Twee keer lopen we over een brug, terwijl op dat zelfde moment een groepje kanoërs onder ons door peddelt. Het toeval wil dat wij zelfs een derde keer een brug naderen, terwijl de kanoërs zich klaarmaken om er onderdoor te gaan. 

 

"Dit is wel heel toevallig", merk ik op. "Zullen we eens stil staan en de situatie observeren? Misschien heeft het een boodschap voor je."
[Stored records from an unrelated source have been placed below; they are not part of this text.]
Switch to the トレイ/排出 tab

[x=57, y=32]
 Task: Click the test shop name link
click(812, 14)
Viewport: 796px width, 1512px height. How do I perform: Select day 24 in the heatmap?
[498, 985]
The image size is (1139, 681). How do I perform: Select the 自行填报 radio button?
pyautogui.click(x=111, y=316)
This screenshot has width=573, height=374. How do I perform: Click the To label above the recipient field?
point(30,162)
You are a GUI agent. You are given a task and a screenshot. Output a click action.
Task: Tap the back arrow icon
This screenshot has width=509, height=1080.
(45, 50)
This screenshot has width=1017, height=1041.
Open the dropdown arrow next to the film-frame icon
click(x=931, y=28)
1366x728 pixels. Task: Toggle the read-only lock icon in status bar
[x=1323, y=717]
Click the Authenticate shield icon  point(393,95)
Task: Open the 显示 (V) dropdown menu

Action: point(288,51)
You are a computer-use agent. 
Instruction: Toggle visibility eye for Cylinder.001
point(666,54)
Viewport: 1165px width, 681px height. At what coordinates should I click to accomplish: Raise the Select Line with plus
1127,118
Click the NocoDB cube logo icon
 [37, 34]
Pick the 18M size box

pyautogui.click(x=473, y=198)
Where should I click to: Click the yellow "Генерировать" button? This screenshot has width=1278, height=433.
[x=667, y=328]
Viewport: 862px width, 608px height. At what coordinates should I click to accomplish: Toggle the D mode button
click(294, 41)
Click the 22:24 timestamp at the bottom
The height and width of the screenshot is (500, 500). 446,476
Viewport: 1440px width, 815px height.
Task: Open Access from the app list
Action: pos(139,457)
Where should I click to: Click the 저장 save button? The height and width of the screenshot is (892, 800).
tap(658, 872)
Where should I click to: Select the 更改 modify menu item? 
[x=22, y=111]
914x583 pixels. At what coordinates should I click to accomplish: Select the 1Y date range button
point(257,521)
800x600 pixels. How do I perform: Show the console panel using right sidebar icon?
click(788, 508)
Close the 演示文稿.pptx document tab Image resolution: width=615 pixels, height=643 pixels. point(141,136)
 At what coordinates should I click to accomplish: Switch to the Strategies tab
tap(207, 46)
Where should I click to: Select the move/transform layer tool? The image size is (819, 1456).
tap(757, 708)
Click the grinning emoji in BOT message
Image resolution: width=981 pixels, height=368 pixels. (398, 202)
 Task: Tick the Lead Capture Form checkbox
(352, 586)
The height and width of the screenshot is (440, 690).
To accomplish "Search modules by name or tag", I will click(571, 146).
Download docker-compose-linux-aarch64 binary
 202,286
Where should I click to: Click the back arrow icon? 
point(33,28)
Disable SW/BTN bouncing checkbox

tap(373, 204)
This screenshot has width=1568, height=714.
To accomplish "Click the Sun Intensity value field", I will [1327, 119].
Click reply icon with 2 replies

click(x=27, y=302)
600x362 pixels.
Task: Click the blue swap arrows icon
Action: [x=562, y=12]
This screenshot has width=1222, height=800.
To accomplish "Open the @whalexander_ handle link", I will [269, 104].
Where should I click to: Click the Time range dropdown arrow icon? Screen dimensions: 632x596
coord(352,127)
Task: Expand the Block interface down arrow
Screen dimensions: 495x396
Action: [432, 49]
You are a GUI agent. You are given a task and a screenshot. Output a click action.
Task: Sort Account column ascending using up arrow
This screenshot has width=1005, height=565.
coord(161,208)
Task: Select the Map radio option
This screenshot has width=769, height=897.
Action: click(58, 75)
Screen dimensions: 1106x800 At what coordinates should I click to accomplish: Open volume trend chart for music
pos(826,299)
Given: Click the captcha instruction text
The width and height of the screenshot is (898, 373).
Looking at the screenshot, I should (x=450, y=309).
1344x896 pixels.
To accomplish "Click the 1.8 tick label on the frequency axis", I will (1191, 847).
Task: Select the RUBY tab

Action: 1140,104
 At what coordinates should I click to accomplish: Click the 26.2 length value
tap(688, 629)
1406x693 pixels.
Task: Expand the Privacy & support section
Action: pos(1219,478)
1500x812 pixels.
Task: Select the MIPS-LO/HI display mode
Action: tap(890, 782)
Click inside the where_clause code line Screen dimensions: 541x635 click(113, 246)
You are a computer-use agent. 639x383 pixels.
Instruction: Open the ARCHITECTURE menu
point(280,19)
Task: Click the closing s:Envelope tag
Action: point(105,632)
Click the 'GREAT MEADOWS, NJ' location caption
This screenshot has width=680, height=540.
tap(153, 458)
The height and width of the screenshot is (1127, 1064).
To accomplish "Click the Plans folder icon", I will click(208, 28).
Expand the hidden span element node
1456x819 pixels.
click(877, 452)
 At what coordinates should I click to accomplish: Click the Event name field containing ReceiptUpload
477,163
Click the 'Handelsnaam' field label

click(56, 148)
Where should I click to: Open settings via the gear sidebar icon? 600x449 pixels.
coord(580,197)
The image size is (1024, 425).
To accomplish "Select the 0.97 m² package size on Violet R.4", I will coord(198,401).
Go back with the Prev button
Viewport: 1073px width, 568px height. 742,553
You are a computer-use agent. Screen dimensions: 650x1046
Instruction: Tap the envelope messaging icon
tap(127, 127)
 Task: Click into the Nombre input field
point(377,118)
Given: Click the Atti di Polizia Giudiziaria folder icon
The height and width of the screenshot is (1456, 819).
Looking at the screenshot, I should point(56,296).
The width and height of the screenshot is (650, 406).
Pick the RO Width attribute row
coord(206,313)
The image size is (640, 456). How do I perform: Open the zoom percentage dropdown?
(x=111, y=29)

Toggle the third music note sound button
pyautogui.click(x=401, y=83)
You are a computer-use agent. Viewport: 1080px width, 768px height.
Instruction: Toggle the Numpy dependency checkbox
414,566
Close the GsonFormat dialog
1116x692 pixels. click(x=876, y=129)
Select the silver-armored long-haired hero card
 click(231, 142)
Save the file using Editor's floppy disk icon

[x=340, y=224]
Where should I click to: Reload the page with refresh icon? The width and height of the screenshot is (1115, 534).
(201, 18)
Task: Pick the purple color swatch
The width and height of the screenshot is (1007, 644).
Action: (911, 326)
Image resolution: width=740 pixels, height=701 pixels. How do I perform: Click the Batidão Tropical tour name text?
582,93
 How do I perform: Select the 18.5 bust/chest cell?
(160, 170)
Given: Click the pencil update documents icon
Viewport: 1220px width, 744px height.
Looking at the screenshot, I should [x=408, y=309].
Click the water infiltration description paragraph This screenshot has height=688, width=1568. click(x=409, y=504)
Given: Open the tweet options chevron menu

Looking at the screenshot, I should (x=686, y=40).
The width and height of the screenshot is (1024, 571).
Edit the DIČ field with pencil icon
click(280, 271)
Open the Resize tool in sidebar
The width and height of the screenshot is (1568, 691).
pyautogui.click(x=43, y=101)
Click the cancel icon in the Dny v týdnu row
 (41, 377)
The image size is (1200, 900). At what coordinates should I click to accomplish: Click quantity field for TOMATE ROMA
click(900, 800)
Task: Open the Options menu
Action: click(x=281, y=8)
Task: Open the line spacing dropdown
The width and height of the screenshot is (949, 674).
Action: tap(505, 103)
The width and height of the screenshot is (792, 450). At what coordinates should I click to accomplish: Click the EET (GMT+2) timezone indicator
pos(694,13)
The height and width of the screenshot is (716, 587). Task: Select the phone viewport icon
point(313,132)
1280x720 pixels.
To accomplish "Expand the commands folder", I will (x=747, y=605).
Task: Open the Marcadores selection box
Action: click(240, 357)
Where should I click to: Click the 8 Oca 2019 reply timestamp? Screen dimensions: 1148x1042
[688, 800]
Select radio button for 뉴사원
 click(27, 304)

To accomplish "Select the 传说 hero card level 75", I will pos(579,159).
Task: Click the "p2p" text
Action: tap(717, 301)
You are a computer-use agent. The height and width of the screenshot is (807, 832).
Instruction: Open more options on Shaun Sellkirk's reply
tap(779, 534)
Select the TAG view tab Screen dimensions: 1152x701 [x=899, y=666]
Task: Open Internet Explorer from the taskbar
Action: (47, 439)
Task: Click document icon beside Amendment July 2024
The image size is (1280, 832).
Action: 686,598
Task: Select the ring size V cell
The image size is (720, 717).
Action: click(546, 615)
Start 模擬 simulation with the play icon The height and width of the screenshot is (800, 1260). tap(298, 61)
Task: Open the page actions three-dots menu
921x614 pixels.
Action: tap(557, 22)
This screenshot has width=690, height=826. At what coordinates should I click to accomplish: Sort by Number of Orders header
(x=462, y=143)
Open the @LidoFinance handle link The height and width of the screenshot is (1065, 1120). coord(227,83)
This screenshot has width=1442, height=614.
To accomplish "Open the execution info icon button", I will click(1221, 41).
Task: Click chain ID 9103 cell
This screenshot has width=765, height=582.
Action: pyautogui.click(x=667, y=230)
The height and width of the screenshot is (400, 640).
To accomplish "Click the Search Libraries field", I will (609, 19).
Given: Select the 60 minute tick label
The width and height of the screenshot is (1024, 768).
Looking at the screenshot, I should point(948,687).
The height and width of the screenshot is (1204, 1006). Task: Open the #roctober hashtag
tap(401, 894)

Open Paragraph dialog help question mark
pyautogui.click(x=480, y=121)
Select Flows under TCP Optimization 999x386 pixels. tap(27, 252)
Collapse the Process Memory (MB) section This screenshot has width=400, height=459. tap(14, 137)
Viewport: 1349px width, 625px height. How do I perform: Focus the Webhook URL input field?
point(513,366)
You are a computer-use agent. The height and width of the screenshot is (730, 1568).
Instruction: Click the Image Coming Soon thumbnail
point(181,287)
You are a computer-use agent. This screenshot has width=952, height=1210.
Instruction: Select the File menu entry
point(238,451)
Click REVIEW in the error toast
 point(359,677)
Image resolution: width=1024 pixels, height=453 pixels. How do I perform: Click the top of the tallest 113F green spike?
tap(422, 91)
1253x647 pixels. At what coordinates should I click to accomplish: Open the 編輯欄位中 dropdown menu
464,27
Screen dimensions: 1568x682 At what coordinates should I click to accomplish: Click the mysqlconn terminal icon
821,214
We staan een tijdje naar het groepje kanoërs te kijken dat groepsgewijs, met horten en stoten, onder de brug door vaart. Ik vraag mijn coachee wat haar opgevallen is. "Ze hebben hoorbaar en zichtbaar plezier met elkaar...."

 

Mij is opgevallen dat het groepje niet één keer naar ons heeft gekeken. Ook die andere twee keren niet, toen wij hen tegenkwamen bij een brug. En ik vraag daarom: "Denk je dat zij er mee bezig zijn wat wij van hen denken, nu zij zich zo uitbundig vermaken?"

 

Vervolgens ontstaat al verder wandelend een gesprek over hoe veel waarde mijn coachee hecht aan een, al dan niet ingebeeld, oordeel van de buitenwereld. Zelfs nog voordat zij zichzelf zichtbaar heeft gemaakt. En vooral ook welke gevolgen dit heeft op haar doen en laten en daarmee ook haar levensgeluk.

 

"Wat is het eerste wat je zou doen als het oordeel van de buitenwereld niet meer belangrijk voor je is?" Ze lacht en zegt: "Dan trek ik hele foute en opvallende kleding aan, dat lijkt me zo gaaf!"

 

Bij de volgende sessie verschijnt zij in een bloemetjesbroek, met rood gestifte lippen en zie ik een glinstering in haar ogen.